La maggior parte dei mezzi di informazione presentano il tema della crescita economica senza spiegare al grande pubblico al quale vorrebbero rivolgersi che cosa sia l’oggetto della crescita, come si misura e perché negli ultimi dieci anni è diventata un tema quasi assordante nei discorsi politici. Partendo dalla definizione del PIL (Prodotto Interno Lordo), per andare ad una sua misurazione intuitiva, fino ad arrivare a sostenere che Pil è inadeguato nel descrivere la crescita economica di un Paese perché esprime un indicatore materiale. Se in passato risultava valido perché la crescita quantitativo-materiale era considerata fondamentale per uscire dalla povertà e potenziare il sistema produttivo, oggi non può esserlo per una società postmoderna come la nostra in cui lo sviluppo deve transitare attraverso gli investimenti in capitale umano e sociale, e la crescita dei beni intangibili o immateriali. Ecco perché, come sta accadendo in Cina, il Pil può correre ma la società resta ferma.

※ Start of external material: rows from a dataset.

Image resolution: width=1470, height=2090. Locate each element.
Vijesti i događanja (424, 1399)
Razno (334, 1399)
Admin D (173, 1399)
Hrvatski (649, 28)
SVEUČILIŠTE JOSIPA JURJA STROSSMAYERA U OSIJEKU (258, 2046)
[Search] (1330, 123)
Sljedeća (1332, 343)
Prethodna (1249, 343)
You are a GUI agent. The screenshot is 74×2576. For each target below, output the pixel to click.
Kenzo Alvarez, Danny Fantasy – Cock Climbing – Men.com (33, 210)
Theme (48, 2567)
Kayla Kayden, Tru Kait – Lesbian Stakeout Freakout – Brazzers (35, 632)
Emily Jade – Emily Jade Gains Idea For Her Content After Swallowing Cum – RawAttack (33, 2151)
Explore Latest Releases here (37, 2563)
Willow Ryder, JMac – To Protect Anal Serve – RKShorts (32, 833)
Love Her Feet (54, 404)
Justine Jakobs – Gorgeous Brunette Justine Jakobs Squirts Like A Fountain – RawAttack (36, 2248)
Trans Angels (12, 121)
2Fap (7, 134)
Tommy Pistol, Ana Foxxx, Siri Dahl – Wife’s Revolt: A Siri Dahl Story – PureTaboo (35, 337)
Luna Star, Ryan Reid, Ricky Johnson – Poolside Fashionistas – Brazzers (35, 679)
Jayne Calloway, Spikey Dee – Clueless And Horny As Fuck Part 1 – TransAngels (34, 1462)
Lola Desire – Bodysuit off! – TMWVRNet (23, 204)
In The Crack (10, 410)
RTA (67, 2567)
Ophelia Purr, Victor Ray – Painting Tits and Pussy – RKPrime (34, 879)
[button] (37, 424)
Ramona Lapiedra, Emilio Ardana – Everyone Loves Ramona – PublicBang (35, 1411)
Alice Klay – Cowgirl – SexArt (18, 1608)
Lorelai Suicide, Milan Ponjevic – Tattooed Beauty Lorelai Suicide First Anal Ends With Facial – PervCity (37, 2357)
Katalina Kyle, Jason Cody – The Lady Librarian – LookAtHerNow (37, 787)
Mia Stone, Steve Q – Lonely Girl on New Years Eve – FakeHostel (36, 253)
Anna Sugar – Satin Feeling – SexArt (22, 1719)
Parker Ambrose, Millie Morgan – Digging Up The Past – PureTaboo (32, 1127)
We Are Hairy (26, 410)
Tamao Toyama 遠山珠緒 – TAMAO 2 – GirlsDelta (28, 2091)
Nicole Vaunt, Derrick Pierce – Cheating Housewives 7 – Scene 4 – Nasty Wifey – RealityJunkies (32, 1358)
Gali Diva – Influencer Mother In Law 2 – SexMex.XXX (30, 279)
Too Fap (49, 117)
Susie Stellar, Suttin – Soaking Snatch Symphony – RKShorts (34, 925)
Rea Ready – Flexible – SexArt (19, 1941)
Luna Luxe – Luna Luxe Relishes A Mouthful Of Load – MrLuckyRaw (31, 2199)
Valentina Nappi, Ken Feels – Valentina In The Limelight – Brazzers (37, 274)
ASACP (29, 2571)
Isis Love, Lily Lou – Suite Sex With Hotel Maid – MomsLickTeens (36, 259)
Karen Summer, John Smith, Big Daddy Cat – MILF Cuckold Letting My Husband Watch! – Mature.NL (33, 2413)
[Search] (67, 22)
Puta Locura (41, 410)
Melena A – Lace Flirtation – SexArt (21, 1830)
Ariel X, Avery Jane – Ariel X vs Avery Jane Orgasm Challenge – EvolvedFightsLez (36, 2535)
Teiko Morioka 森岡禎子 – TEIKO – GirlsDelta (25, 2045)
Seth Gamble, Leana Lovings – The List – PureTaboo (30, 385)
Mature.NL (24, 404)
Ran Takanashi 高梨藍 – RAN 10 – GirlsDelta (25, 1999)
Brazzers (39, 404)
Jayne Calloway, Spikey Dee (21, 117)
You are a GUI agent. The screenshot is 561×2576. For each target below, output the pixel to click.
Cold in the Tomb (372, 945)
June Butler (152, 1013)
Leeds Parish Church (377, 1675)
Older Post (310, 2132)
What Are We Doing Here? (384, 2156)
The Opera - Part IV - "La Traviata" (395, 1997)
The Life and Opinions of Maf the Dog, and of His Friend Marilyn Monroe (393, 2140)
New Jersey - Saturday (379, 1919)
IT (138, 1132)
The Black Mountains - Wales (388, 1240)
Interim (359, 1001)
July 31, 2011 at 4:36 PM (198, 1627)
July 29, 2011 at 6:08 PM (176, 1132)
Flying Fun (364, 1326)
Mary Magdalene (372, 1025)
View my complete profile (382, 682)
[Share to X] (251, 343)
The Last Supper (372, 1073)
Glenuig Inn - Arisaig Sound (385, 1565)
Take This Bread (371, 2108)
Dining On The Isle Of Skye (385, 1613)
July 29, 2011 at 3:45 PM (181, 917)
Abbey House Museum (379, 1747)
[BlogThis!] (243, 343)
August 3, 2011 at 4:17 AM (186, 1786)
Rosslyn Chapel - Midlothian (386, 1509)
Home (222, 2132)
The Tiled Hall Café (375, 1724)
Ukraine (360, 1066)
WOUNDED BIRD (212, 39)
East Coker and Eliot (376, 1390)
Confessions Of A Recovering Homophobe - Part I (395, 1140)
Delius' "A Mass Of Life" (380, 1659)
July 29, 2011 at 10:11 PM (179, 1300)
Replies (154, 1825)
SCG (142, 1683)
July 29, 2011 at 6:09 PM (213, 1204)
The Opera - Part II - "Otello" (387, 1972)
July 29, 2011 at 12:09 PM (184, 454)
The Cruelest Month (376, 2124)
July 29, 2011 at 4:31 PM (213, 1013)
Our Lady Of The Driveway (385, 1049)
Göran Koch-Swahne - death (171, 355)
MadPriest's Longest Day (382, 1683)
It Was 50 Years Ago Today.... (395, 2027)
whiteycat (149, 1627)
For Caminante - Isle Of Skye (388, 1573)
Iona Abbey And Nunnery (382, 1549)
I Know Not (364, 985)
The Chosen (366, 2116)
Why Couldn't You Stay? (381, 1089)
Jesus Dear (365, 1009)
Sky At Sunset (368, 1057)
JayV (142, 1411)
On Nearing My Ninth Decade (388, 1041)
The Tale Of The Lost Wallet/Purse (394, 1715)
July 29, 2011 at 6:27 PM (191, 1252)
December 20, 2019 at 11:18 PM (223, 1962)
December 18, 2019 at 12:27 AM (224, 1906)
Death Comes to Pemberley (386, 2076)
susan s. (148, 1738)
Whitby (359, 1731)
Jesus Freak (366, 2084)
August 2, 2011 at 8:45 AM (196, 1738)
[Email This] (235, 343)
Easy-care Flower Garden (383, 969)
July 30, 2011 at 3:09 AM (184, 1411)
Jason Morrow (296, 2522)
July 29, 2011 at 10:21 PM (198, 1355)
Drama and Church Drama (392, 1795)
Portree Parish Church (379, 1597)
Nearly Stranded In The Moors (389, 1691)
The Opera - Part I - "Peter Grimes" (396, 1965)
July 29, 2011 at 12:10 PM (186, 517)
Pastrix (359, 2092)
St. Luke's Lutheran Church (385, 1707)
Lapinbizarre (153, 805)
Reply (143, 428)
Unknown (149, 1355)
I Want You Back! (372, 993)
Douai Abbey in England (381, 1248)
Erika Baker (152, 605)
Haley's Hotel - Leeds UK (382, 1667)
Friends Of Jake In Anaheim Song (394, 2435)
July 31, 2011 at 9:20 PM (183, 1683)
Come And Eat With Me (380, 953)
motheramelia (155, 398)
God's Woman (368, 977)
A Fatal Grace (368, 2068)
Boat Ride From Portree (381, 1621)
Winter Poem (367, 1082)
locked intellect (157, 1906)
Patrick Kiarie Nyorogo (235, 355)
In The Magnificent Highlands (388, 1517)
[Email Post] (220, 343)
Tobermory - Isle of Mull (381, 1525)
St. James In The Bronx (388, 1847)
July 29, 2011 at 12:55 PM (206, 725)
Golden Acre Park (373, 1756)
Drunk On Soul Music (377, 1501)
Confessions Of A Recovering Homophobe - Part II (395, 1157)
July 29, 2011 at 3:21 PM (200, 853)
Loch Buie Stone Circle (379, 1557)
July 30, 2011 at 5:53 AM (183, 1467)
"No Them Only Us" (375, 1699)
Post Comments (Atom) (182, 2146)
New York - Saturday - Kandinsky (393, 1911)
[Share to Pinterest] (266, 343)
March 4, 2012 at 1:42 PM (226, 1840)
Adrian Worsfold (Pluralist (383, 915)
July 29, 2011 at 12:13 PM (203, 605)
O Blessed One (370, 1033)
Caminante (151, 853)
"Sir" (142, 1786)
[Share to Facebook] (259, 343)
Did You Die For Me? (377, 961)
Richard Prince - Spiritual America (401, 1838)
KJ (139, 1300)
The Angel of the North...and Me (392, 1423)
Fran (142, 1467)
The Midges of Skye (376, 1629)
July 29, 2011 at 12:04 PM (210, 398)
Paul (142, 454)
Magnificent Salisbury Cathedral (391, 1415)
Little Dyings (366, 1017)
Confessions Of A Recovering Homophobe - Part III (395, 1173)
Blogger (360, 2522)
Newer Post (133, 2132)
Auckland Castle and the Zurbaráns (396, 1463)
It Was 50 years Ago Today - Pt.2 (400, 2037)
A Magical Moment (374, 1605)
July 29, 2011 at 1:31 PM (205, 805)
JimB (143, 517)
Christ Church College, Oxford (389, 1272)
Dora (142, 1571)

mercoledì 12 settembre 2007

2da puntata. Mutui subprime

Perché mai un mutuo non pagato da un metalmeccanico di Chicago può provocare dei guai anche al nostro benessere?
Subprime, un termine americano per indicare una fascia di clientela di “serie B” a cui appartengono quei cittadini meno affidabili, con un lavoro più instabile e un passato di pagamenti ritardati verso le banche. Subprime, un virus che si è abbattuto sulla borsa americana con conseguenza preoccupanti per l'assetto generale del sistema finanziario mondiale. La crisi della concessione del credito a questa fascia di popolazione più a rischio non è causata dai lavoratori statunitensi, ma da alcune scelte sbagliate da parte della banca centrale americana e da gravi comportamenti da parte delle banche e delle agenzie di rating.

mercoledì 5 settembre 2007

1ma puntata. Povertà

Che cosa vuol dire essere poveri oggi nella società postmoderna?
È molto difficile rispondere a questa domanda se non introduciamo le nuove povertà, ovvero quelle difficilmente misurabili da indicatori economici o comunque in parte indipendenti dal reddito e dai consumi. Rifiutando l’approccio soggettivo della sociologa americana Molly Orkenski, secondo cui «la povertà è come la bellezza, dipende dal punto di vista dell’osservatore», in questa puntata vengono presentate le cause all’origine delle nuove povertà, tra cui l’aumento dell’insieme dei prerequisiti per essere “accettato” dalla società, e i possibili nuovi rimedi dato che non basta più come per le vecchie povertà agire sul piano delle condizioni materiali attraverso le famose politiche keynesiane.